NJIT's Student Newspaper

The Vector

NJIT's Student Newspaper

The Vector

What Does It Mean to be a Millennial?


“My generation is going to be known for wanting to die and memes.”

This Tumblr quote encapsulates, in a rather on-the-nose way, what it seems to mean to be a “Millennial”. But it is possible Millennials truly are not that different from any other generation.

According to the National Public Radio (NPR), it is true that people born between 1985 and 2003 (also known as “Millennials”) are marrying later, attending college longer, and facing larger student loans than any generation since the 1950’s. Perhaps this does show a shift in priorities, but it is one that evolved largely out of economic need in today’s age. With people retiring well after sixty, many Millennials are more focused on finding a job, as they are one of the most educated yet underemployed generations.

Millennial ideology has proven to differ from previous generations as well. 

But Millennials are not just believed to value different things than the generations before them. There are many stereotypes that have come to haunt Millennials, such as the belief that they’re under-motivated and entitled, that they can not take criticism, and that they hold no respect for tradition. There have been thousands of news articles headlined with “Why Millennials are Killing…”, filled in with everything from the napkin industry, to personal communication. Due to the commonality of these generalizations that are associated with Millennials, they even flood into the workplace, and a simple Google search will provide a thousand more sites articulating “How to Overcome Millennial Stereotypes at Work”.

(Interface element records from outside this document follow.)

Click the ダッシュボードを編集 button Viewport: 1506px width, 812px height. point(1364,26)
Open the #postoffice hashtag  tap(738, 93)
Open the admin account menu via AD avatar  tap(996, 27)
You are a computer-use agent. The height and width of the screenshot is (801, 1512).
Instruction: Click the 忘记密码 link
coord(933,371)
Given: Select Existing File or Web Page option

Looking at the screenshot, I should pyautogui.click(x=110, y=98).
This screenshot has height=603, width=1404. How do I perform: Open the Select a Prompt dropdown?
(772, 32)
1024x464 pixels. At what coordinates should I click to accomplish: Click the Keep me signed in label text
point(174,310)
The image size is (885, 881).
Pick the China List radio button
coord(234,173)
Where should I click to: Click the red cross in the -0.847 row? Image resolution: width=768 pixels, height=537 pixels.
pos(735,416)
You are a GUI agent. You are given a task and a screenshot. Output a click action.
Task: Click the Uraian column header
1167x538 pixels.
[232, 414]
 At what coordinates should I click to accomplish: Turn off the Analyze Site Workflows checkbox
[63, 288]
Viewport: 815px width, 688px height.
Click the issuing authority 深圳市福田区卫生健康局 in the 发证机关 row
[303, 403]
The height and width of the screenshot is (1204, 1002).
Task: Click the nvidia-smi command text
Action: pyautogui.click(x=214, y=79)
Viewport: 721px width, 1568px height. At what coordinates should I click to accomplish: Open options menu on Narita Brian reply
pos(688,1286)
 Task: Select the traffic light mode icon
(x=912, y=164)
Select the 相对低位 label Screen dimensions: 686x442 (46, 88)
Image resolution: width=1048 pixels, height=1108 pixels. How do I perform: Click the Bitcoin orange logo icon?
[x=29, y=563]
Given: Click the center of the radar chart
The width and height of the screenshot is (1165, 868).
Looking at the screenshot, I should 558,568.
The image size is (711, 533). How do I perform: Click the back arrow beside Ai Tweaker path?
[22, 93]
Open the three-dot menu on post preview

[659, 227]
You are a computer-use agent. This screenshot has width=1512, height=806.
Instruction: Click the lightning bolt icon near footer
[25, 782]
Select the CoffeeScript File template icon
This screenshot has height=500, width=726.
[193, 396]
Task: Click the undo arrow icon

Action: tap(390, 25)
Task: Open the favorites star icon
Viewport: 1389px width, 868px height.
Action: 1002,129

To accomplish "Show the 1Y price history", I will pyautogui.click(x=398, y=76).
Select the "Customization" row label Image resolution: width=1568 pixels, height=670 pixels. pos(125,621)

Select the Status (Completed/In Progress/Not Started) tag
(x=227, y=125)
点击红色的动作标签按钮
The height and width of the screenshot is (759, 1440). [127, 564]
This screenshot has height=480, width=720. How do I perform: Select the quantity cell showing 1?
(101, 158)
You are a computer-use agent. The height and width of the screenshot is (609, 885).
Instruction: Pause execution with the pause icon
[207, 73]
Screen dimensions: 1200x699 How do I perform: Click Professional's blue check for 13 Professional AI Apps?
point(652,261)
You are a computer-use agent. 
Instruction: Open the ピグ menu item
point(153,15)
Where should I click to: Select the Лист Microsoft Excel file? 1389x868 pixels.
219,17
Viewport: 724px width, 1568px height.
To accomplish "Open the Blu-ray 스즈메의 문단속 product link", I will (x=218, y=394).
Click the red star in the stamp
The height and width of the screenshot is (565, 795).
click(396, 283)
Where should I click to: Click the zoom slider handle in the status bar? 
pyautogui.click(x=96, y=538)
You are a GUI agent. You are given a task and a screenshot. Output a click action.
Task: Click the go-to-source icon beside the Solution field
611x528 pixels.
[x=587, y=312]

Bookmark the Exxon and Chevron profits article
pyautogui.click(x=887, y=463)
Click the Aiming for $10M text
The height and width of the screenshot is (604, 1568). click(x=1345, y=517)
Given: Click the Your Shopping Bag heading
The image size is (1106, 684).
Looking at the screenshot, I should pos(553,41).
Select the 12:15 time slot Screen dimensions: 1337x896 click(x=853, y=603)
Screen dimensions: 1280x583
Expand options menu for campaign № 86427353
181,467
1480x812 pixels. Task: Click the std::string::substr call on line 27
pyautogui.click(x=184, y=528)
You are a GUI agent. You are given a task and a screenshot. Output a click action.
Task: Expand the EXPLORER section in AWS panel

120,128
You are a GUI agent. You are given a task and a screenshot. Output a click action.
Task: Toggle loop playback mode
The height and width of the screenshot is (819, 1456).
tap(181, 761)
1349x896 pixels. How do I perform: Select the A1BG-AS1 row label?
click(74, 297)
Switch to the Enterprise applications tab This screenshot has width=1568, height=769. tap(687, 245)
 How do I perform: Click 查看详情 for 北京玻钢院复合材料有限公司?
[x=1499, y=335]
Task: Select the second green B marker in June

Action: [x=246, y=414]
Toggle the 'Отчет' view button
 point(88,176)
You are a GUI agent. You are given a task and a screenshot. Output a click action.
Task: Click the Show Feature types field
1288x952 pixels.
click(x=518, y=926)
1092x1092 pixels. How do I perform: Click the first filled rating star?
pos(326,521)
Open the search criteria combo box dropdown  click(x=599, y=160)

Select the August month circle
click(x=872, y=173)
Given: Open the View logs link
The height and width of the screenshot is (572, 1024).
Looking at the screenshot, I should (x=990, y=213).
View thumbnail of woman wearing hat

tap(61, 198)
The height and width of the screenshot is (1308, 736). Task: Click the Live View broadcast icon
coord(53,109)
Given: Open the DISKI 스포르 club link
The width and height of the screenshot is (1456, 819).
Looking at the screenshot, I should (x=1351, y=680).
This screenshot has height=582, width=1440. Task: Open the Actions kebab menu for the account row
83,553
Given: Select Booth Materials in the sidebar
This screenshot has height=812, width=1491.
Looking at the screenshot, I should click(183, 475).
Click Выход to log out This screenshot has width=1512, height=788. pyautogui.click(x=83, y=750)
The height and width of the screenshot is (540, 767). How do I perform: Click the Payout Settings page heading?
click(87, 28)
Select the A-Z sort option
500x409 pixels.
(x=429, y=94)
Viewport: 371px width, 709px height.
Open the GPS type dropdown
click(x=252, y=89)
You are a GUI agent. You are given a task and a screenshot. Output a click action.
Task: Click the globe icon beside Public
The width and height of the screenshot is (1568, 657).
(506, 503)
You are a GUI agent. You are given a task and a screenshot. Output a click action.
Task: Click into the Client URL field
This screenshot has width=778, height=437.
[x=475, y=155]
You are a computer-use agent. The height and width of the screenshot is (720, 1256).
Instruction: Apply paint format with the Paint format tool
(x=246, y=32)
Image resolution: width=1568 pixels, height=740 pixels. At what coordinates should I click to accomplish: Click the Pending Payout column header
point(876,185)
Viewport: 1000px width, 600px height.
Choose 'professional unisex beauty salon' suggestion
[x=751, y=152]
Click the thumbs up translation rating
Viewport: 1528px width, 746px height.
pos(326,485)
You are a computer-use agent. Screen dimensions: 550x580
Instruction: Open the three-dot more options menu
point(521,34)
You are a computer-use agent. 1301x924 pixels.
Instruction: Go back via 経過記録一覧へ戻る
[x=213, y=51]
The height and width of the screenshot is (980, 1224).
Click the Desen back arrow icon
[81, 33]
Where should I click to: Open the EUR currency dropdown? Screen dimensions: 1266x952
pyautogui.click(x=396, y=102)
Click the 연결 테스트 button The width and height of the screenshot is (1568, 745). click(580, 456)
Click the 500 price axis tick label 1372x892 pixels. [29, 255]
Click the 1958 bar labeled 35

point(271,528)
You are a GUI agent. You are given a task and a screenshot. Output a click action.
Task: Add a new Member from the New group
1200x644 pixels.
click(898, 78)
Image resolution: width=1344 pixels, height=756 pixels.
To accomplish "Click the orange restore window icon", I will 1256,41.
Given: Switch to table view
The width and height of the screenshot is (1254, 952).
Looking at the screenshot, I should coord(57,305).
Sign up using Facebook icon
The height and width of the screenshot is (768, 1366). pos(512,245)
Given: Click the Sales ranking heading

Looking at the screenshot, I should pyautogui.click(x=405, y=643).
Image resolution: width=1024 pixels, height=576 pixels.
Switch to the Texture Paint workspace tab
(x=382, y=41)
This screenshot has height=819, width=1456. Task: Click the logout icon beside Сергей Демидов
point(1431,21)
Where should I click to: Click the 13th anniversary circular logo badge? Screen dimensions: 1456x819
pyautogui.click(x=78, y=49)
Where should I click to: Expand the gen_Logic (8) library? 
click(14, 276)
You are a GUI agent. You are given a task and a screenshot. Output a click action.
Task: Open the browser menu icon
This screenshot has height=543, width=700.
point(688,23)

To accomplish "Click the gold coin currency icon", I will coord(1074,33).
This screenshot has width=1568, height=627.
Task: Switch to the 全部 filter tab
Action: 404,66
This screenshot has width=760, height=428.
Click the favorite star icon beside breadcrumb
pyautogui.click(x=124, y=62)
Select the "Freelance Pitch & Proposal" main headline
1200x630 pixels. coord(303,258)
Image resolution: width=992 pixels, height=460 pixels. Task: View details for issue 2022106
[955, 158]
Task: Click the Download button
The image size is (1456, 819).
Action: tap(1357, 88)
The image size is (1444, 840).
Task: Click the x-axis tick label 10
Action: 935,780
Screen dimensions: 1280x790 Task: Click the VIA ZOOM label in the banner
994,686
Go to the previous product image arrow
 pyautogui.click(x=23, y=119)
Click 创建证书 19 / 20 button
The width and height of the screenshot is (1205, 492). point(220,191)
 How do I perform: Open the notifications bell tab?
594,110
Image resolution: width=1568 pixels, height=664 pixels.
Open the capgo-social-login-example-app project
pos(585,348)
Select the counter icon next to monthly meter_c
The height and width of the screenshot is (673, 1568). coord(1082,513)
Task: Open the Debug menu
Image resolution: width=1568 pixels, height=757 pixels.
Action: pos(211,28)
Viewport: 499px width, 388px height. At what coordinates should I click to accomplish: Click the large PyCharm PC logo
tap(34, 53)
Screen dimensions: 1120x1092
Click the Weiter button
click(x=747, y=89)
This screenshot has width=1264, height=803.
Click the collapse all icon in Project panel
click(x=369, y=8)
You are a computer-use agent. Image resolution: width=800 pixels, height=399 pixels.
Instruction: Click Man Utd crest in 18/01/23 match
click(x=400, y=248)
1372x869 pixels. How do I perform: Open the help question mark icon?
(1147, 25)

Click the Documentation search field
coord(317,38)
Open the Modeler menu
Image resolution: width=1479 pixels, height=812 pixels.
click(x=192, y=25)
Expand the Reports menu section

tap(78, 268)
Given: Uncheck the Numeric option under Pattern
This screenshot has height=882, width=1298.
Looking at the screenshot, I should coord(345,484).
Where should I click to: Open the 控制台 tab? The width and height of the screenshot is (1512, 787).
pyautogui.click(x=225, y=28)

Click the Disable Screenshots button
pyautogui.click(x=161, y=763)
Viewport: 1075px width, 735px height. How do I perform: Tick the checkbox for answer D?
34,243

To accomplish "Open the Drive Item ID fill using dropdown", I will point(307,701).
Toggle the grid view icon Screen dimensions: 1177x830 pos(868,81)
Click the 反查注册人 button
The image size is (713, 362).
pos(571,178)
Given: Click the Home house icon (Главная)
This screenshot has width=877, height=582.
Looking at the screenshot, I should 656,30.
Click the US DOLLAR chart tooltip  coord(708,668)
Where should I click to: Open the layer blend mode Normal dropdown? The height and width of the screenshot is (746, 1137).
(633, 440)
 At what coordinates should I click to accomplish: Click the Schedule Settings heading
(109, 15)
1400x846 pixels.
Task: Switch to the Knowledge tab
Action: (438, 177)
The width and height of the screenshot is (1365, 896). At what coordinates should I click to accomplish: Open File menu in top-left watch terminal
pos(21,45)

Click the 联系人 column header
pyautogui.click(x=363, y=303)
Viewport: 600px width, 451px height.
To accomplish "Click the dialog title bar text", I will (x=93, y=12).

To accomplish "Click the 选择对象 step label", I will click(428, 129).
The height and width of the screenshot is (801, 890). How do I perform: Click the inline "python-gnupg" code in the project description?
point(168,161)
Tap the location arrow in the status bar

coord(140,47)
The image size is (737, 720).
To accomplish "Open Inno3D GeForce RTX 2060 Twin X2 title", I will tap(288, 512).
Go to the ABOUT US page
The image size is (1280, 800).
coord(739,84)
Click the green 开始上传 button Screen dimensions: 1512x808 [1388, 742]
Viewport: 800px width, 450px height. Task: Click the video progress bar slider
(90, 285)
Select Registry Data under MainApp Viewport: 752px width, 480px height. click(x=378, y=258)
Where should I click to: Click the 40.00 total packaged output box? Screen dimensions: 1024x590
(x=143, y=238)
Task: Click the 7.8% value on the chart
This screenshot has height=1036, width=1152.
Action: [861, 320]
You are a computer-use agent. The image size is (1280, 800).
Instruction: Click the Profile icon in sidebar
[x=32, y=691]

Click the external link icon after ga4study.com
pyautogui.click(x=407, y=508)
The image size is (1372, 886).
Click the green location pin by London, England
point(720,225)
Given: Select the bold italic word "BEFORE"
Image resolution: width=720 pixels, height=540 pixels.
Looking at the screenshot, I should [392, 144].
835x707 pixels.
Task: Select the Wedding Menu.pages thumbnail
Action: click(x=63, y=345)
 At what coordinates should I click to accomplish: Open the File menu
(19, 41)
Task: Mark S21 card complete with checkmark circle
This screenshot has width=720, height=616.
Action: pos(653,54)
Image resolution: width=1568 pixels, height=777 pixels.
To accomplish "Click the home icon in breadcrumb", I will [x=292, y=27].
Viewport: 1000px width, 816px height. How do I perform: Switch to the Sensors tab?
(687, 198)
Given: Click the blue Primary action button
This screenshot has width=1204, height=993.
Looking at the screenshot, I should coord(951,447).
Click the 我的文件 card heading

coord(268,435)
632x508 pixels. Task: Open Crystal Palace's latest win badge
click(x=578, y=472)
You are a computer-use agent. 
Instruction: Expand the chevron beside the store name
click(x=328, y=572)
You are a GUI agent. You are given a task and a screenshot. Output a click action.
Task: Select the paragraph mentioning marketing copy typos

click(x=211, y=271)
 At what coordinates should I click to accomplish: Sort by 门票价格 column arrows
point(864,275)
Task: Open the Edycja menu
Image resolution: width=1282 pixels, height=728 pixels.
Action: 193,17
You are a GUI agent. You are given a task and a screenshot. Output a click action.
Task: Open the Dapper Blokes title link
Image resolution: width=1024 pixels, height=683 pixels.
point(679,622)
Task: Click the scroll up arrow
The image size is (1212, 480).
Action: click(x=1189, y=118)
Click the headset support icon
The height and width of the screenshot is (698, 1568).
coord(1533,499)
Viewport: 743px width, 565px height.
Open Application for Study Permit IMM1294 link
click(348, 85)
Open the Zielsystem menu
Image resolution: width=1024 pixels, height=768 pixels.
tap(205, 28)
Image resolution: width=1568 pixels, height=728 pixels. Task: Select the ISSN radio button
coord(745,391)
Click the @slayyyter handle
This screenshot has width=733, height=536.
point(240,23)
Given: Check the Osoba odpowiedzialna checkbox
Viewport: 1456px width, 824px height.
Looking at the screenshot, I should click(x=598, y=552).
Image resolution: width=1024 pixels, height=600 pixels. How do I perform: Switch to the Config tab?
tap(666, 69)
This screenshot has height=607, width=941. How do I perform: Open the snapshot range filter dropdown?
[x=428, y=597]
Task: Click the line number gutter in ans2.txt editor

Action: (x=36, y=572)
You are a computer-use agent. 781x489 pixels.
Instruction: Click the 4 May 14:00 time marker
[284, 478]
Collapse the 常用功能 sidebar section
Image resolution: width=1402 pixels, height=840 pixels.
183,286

The general theory for this originates from a combination of parental coddling and a childhood filled with the first cell phones. The millennial stereotypes are said to stem from the notorious, “Participation Trophy”, for standing around in youth recreational sports, increased parental involvement during the early years, and a childhood overflowing with social media and new technology. Yes, these actions may have bred that sense of entitlement and the need to feel special. But maybe Millennials really aren’t that different from any previous generation; maybe the traits associated with being a “Millennial” are not really a “Millennial” thing.

Perhaps older generations, like the Baby Boomers, are simply seeing what their parents saw in them when they were young. After all, the GI Generation was appalled at radio, television, and Elvis, and their complaints about the Baby Boomers are quite similar to what the Boomers criticize Millennials for now. While the technology available may be different, the general consensus seems quite simple: “You aren’t doing this the way that I was raised to do this, so what you’re doing must be wrong.”

This is more a testament to a difference in generational thinking than a definitive characteristic of the Millennial generation. Ultimately, being young is about finding oneself. Innovation is the job of the youngest generation; they prepare to run the world in a few decades or less. This mentality of finding your own way to do things in order to produce your best work, regardless of the traditions of past generations, is and has always been a feature of the twenty-something generation. For many Baby Boomers, this desire to succeed in the workplace manifested in the “workaholic” mentality – for Millennials, this desire manifests in the need to find “purpose” and be passionate about their careers and in their lives.

Perhaps this search for a place in the world is an explanation for why Millennials are known for being “job jumpers”. Today, many – young and old – are searching for careers that offer freedom and mobility, not just a job that pays bills. And statistics show that Millennials switch jobs in their first few years of employment no more frequently than any other recent generation did, as research from the Pew Research Center shows that 3.5% more Millennials held a job than their Generation X counterparts between the ages of 18 and 35. So perhaps this is simply another way that the term “Millennial” represents a shift in perspective, not a shift in culture.

Maybe the only thing Millennials are guilty of is having the ability to think more freely. It is true that the advent of technology today brought many new resources to all, allowing people to try new things or learn about other ideas more easily than ever before. Millennials are also recognized for being the most creative in their chosen field of work – their willingness to challenge conventions and innovate is being lauded for pushing businesses forward today.

In a way, Millennials have to thank the Baby Boomers and other generations for allowing them the opportunities to explore the world so freely. It was the drive to create better lives for their children, to learn from their parents mistakes, that encouraged older generations to create a sort of “American Dream” for the younger generations of today. And in a few years, the Millennials will do the same for their children, ensuring that they have the ability to explore themselves and leave their own mark on the world– while warning them against the dangers of overspending on avocado toast, of course.